The average person doesn’t have what it takes to see it through and actually reach their end goal. Most bloggers will never become successful bloggers.
You expect results overnight
With all the “I’m making thousands and I’ve only been blogging 4 months” posts floating around, it’s easy to hope you’ll be one of those people.
I spent about two months researching blogging for monetary gain prior to pulling the trigger and starting this blog. During that time, I read a little bit of everything.
I read about bloggers who didn’t make a penny for over a year, but there were also those bloggers who, within a matter of months, were already making more as a blogger than they had while working a 9-5 job.
Even though I’d read a lot of different stories, I still hoped that somehow I’d be one of those lucky ones.
But I wasn’t.
I was okay with that, though. Well, sort of.
It took me months to make my first dollar and, admittedly, it was a little disappointing and frustrating.
I had all these ideas about how much that extra money could help us, even if it was only just a few hundred dollars a month.
Then I had the dreams that were easy to get wrapped up in. The “if I start bringing in a couple grand a month, what would we do with the money?” sort of dreams.
How long would it take to pay all of our debt off? What updates would we do to the house? When could we remodel the spare bedroom and turn it into my office?
The problem is unless you know a whole lot about blogging already, chances are you’ll be a lot like me.

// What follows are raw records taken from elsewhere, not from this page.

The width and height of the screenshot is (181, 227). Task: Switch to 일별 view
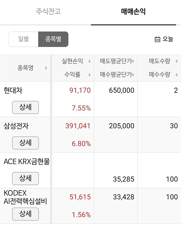pos(23,39)
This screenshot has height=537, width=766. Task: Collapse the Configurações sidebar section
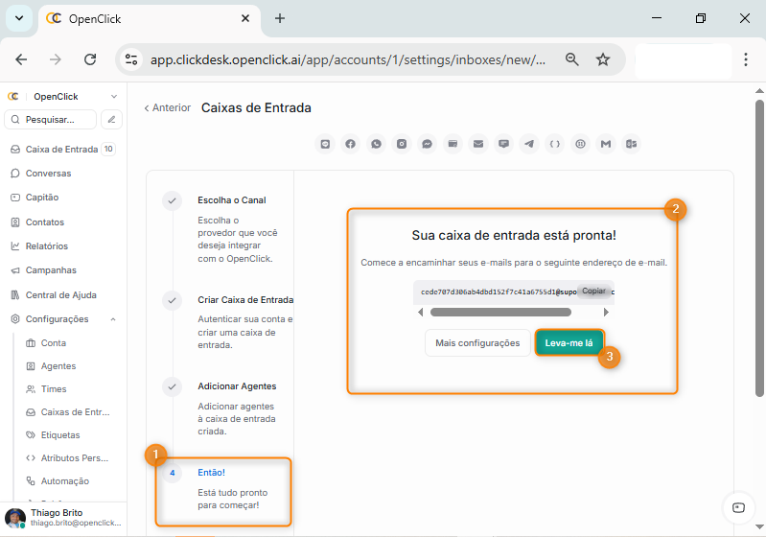click(113, 319)
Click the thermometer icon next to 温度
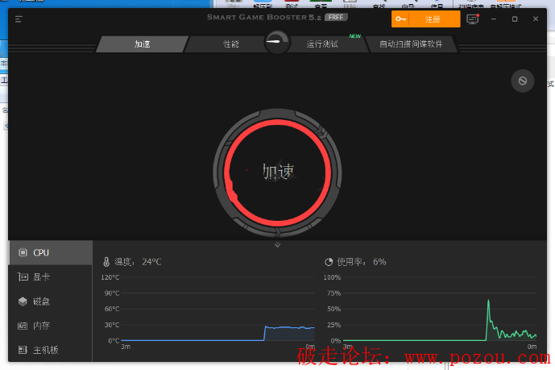This screenshot has height=370, width=555. [106, 262]
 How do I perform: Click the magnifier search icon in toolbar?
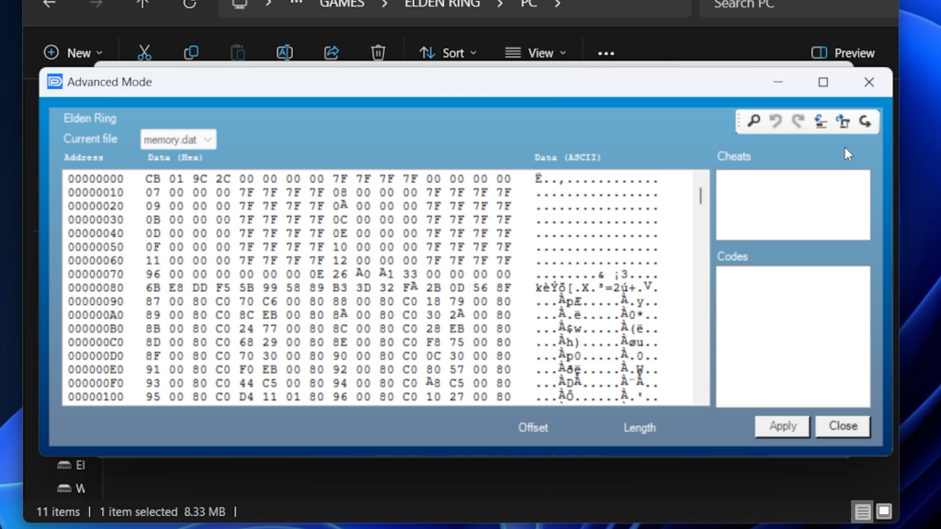(754, 121)
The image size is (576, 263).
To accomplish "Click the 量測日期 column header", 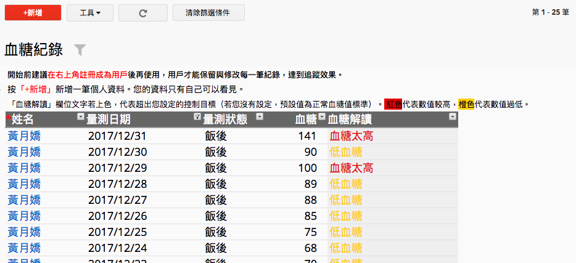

Going into this blogging thing optimistically is great! I wouldn’t recommend doing it any other way. But, going into it with your expectations way too high and expecting to be rich in a couple months is a surefire way to set yourself up for failure.
Sure, the dream is great. Don’t assume that you’ll be an overnight success and be living the dream anytime soon, though.
You’re afraid to use your voice
I have to say that this came easily to me. But I also know this isn’t the case for everyone.
Countless times I’ve spoken with new bloggers who are struggling to “find their voice”.
They find themselves tiptoeing around, unsure of how to convey what they want to say without upsetting anyone. Or they don’t feel comfortable sharing that part of themselves with the entire internet.
You’ve got to be genuine with your readers, though. You need to show them the real you. Otherwise, they won’t return.
There are so many other bloggers out there for your target audience to choose from. If they feel like you aren’t really you, they can just move onto the next blogger.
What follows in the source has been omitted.